First, the average number of training sessions in the studies was 12.  Most therapists (vision, speech and language, other educational specialists) will recognize that patients or clients may only just be beginning to show some changes within 12 sessions.  As the meta-analysis points out, programs that claim to change your memory (or other specific abilities) in “10 minutes a day” or “in 12 sessions” are unlikely to create lasting change that will transfer beyond the specific skill you practice in the training.  And, after all, we don’t want to just get better at remembering a bunch of numbers; we want to get better at remembering all kinds of other things.

Second, the studies included in the meta-analysis had to specifically (and narrowly) address working memory in order to meet the criteria for inclusion. In the programs used in the studies, players work through a few games that target the ability to hold more information, with the challenges becoming more and more difficult.  The games used in these studies had no purpose but exercising a specific aspect of working memory. While working memory is part of our capacity to learn and is needed in many everyday mental processes, it does not work in isolation from other functions like visual span, visual selective attention, auditory selective attention, sequential memory or a whole host of other processes.  Since working memory is the process of holding multiple other functions active while processing takes place, the integration with other functions is essential.  The programs in the studies included in the meta-analysis are too narrow to show transfer beyond short-term gains and into broader application because they develop only part of the mental processes needed.

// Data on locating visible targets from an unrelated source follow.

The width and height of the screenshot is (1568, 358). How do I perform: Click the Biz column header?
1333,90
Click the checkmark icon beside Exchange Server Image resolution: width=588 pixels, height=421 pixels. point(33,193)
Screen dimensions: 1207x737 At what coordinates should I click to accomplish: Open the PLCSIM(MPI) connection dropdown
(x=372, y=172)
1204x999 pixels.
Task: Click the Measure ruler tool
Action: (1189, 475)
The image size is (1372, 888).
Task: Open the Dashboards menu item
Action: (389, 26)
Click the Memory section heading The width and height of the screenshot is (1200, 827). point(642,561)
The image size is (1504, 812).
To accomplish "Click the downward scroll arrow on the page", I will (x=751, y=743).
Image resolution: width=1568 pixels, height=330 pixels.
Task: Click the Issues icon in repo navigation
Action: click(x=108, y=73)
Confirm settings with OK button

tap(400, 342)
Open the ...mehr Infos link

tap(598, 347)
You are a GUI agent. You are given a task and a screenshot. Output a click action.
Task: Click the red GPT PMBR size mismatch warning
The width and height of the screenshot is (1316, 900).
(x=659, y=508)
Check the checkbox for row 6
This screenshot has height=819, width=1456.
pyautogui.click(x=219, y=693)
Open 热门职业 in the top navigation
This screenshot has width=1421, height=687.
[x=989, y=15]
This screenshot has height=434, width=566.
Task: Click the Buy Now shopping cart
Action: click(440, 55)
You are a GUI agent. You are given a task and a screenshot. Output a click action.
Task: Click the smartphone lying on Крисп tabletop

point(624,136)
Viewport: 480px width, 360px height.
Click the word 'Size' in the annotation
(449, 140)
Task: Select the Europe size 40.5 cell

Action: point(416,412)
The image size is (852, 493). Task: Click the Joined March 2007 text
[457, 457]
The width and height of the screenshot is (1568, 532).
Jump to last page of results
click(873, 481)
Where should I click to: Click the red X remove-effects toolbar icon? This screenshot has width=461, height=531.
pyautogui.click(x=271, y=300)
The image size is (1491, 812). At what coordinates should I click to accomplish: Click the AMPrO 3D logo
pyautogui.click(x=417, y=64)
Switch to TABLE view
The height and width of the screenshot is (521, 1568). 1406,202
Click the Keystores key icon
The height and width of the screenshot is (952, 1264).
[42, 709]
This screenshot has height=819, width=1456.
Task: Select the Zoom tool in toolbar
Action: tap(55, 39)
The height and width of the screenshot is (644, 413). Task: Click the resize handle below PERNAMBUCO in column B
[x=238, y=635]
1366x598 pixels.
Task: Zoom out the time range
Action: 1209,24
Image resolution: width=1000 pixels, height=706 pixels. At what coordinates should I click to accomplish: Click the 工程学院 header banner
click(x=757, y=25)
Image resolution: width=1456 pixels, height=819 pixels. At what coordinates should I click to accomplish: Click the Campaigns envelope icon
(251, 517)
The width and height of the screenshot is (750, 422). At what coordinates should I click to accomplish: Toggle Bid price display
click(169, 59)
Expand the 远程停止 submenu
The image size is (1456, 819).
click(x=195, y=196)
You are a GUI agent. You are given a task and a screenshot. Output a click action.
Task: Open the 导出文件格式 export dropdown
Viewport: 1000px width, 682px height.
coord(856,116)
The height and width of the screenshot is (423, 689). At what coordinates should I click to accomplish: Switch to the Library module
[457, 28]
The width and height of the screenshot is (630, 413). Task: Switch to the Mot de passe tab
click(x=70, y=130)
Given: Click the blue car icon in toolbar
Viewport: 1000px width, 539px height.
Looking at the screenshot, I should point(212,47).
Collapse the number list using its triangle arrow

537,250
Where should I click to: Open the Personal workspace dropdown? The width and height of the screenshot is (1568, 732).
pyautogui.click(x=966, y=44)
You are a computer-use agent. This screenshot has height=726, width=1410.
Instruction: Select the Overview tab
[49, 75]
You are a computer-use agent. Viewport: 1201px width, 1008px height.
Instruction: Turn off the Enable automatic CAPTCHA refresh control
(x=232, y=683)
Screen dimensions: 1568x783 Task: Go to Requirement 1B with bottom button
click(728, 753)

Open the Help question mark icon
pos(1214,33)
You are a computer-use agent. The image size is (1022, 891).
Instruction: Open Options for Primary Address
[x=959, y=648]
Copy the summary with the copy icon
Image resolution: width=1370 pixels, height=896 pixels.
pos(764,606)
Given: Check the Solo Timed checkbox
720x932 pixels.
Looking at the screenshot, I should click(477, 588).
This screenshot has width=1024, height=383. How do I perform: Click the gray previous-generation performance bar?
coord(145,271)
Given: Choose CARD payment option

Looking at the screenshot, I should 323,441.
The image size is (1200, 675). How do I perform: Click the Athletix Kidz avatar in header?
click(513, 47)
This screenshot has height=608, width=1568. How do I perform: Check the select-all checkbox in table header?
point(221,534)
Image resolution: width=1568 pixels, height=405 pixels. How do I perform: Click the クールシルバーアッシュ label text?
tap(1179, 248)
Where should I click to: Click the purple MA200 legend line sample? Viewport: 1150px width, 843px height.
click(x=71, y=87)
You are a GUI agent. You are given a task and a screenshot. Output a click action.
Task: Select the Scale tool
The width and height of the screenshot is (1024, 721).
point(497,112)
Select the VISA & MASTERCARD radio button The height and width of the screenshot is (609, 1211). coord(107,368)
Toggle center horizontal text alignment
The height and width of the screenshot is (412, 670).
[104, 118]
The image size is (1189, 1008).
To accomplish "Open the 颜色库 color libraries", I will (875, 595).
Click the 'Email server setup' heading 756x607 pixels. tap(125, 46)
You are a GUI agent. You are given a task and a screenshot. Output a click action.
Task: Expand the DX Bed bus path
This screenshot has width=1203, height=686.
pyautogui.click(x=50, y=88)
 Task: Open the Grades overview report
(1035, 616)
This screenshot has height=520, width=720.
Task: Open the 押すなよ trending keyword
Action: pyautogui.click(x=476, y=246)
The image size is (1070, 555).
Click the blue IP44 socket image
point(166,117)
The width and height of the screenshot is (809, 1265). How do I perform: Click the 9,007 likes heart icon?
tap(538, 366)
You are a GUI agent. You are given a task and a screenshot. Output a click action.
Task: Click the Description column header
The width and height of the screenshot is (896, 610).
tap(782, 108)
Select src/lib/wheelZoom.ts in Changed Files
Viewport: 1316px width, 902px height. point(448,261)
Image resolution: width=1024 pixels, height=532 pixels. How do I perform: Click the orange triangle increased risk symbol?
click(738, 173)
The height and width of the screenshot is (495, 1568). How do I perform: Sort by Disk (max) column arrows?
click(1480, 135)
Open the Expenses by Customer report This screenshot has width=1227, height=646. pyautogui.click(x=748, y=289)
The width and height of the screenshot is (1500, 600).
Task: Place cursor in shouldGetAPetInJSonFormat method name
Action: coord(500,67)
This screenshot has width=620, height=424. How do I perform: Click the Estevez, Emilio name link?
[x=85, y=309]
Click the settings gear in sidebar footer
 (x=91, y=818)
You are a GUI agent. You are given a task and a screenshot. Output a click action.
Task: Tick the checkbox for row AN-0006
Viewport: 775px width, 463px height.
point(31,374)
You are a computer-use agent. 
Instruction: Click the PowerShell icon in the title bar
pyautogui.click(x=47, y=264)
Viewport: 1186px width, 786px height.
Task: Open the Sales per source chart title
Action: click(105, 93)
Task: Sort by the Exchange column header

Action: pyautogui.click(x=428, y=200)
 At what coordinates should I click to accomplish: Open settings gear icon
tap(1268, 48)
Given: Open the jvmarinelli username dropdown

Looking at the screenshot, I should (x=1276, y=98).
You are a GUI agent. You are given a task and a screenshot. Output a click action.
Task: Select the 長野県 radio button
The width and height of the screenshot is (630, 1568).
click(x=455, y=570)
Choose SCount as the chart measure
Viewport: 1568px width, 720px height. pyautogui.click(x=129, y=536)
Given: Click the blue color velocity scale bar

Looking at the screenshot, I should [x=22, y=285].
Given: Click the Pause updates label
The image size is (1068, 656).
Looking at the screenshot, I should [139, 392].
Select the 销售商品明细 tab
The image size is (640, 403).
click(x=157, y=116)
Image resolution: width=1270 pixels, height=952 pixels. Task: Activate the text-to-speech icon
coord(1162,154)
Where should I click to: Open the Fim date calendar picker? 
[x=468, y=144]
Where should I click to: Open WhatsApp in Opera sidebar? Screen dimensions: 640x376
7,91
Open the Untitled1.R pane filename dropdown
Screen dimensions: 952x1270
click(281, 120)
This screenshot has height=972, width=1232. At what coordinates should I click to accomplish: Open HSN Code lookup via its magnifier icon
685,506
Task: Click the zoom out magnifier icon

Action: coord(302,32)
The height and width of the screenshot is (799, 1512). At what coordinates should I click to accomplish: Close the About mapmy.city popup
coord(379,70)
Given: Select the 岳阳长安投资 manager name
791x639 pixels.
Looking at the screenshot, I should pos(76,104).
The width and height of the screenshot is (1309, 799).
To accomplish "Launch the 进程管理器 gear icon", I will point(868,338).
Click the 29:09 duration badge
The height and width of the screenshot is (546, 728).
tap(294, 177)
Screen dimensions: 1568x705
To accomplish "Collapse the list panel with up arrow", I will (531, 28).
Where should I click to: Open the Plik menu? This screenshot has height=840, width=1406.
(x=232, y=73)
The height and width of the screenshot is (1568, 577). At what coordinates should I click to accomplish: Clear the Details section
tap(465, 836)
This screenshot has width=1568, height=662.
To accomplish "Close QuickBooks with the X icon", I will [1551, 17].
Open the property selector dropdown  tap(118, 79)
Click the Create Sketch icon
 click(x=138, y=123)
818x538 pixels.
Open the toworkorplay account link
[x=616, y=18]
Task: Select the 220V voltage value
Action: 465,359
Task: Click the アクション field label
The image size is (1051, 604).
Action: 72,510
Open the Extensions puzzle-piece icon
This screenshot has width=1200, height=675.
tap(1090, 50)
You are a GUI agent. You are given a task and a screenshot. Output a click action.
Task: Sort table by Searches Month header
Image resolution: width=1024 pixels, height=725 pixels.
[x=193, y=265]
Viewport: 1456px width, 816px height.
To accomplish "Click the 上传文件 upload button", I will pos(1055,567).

As for what the meta-analysis did not include, we have to look at studies that didn’t meet the criteria for inclusion. For example, the review did not include any research on BrainWare Safari.  BrainWare Safari develops multiple cognitive skills, including working memory, in an integrated and holistic manner.  The recommended protocol for BrainWare Safari is 3 to 5 sessions per week for 10 to 12 weeks, yielding 30 to 60 sessions (far more than the 12 sessions averaged for the studies in the meta-analysis).  Published studies with BrainWare have shown both cognitive and academic improvement when used according to the recommended protocol.  Retention of the improvement and even further growth after completing the time in BrainWare has been shown as well.

The conclusion from this latest article should not be that working memory training doesn’t work, but that working memory training must be done right to create lasting and transferable change.